Yes, NAG can be thought of as being like classical momentum but where you do the momentum step first and then the gradient step. But there’s more to it than that.

Both classical momentum and NAG use a weighted combination of the current and past gradients to determine the next direction of descent. The difference is in the distribution of weights: NAG places more emphasis on recent gradients. So it might succeed better than classical momentum under conditions where the old gradients quickly become uniformative (regions of high curvature?). Personally, I find this view of NAG through the lens of a weighted history of gradients more appealing than the Sutskever formulation because it leads to interesting ideas like Quasi-Hyperbolic Momentum.
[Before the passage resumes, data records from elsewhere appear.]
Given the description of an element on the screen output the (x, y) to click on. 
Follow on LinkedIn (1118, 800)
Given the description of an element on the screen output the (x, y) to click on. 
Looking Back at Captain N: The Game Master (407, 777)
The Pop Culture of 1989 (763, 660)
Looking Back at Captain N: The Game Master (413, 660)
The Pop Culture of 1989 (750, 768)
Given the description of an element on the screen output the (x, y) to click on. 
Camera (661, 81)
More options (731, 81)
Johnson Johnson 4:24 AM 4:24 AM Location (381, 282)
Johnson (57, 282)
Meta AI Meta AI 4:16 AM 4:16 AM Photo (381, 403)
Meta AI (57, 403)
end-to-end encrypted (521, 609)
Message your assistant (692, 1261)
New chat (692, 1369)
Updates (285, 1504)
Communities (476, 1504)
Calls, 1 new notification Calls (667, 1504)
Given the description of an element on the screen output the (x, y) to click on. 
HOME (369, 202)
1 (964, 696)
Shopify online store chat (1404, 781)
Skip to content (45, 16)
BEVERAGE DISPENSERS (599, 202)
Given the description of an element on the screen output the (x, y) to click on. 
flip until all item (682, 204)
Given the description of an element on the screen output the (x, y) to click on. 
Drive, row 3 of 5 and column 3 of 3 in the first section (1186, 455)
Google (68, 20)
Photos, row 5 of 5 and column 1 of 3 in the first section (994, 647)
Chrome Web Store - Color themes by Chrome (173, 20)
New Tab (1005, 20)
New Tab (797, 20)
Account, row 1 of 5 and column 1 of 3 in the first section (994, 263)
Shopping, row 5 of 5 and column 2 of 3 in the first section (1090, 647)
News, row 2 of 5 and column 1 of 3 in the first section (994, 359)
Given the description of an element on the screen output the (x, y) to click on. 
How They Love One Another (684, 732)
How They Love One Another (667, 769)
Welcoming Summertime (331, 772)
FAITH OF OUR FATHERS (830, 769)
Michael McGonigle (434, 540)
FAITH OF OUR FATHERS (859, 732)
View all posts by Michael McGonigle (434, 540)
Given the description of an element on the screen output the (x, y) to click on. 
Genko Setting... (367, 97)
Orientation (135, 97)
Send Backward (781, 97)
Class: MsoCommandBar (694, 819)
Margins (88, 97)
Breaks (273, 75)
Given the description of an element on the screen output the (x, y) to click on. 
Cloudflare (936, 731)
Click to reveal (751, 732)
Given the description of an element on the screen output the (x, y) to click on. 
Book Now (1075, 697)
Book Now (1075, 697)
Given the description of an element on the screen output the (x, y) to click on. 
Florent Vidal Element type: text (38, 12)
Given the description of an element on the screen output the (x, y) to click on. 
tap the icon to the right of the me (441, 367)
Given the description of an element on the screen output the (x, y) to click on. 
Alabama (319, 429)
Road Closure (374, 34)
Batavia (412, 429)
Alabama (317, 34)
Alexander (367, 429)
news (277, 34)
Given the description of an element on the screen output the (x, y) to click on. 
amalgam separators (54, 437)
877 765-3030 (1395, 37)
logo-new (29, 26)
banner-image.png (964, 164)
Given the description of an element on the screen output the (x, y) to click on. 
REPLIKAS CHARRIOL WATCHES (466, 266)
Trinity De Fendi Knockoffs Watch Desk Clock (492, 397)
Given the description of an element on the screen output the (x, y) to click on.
In terms of implementation, I pity anyone tasked with implementing Nesterov momentum and demonstrating that they actually got it right. Imagine naively implementing vanilla NAG, the Sutskever formulation and the Bengio formulation. Using identical test functions, starting points and parameters, their output are all different from each other but they’re all correct!